Surprises might be born from an often difficult task to perform – forgiveness. In the gospels, Jesus challenges us to "love" your enemy and to respond with charity to those who "persecute" you. Our human nature might react in a way expressed in the lyric of an old Country and Western song, "God may forgive you, but I won't. God may love you, but I don't." Jesus calls us to be a people who can reach a higher rung on the moral ladder. We are meant to be a compassionate people. Perhaps, if we make an effort to really understand what motivates a person to do hurtful things, we can help them to find a better place to be rather than react to their hurt by hurting them more. This response offers the possibility for healing and a better chance for wholeness – or holiness – within the person. Granted, there are persons who are stone-like in the hardness of their hearts and there are those whom we best avoid, but our more Christ-like attitude invites reconciliation and spiritual rebirth for those who seek it.

Surprises – or mysteries – are immersed in not only in what we do, but in who we are.

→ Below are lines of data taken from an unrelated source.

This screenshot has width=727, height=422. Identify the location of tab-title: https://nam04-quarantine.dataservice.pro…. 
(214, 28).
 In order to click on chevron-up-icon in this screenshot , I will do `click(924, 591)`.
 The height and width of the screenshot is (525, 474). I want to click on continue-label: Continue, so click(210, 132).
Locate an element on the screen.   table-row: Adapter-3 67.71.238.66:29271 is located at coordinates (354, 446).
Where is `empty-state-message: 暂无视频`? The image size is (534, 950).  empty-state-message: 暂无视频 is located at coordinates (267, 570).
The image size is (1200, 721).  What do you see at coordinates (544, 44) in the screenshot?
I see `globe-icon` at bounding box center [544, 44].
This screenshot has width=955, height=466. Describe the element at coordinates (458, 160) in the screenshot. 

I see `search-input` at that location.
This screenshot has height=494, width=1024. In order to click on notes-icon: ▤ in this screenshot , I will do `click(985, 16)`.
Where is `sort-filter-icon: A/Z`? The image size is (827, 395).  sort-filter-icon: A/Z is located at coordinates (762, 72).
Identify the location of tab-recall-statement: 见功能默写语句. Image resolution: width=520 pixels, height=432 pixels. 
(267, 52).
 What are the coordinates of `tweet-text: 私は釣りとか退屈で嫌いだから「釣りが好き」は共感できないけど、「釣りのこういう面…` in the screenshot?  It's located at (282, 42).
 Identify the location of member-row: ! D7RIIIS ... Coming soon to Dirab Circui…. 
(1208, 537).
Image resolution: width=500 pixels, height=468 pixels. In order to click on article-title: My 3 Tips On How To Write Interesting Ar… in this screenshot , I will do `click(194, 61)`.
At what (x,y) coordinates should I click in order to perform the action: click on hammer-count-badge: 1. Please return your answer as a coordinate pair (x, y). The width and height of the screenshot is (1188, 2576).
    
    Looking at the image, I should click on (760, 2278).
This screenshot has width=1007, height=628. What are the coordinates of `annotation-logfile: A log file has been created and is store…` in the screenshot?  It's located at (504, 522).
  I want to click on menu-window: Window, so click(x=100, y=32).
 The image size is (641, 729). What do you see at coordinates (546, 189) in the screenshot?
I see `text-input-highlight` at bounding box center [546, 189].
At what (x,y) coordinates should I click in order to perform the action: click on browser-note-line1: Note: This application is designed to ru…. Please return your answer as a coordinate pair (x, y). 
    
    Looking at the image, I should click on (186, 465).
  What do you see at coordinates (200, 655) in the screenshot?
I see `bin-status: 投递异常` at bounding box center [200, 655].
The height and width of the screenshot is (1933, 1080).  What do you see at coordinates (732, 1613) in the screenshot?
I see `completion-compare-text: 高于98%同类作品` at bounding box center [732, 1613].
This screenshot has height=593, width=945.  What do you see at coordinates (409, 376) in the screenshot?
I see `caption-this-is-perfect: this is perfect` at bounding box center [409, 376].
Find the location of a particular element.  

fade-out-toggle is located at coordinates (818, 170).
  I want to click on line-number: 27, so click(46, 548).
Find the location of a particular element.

Swiss philosopher and poet, Henri Frederic Amiel, said, "We are hemmed round with mystery, and the greatest mysteries are contained in what we see and do every day." One message is that God is there in order to help us all along the way. If desirous of his help and attentive to its applications, we are in for a day of excitement with the arrival of every dawn. Accompanied by this willed awareness of offering the Spirit room to operate as our baptisms dictated, we apply a positively enhanced and a more spiritual protocol to our social interplay. Those who populate our daily lives become individuals who are going to receive our best selves, our selves affected by an attitude of seeking to treat all people, both good and bad, with an effort to heal, encourage, and evangelize Openness to divine influence on the thoughts we think, the actions we produce, and the words we say make all of our interactions with others and all of our interpretations of the world around us truly wondrous.

Yes, we can be surprised by our potential to govern ourselves and to bring something "heavenly" to our earthly existence. As Pope Benedict XVI said, "Being a Christian is not the result of an ethical choice or a lofty idea, but the encounter with an event, a person, which gives life a new horizon and a decisive direction." In a world where it appears that all hell has broken loose, how glorious and miraculous it is to find people devoted to bringing virtue and goodness to the chaos.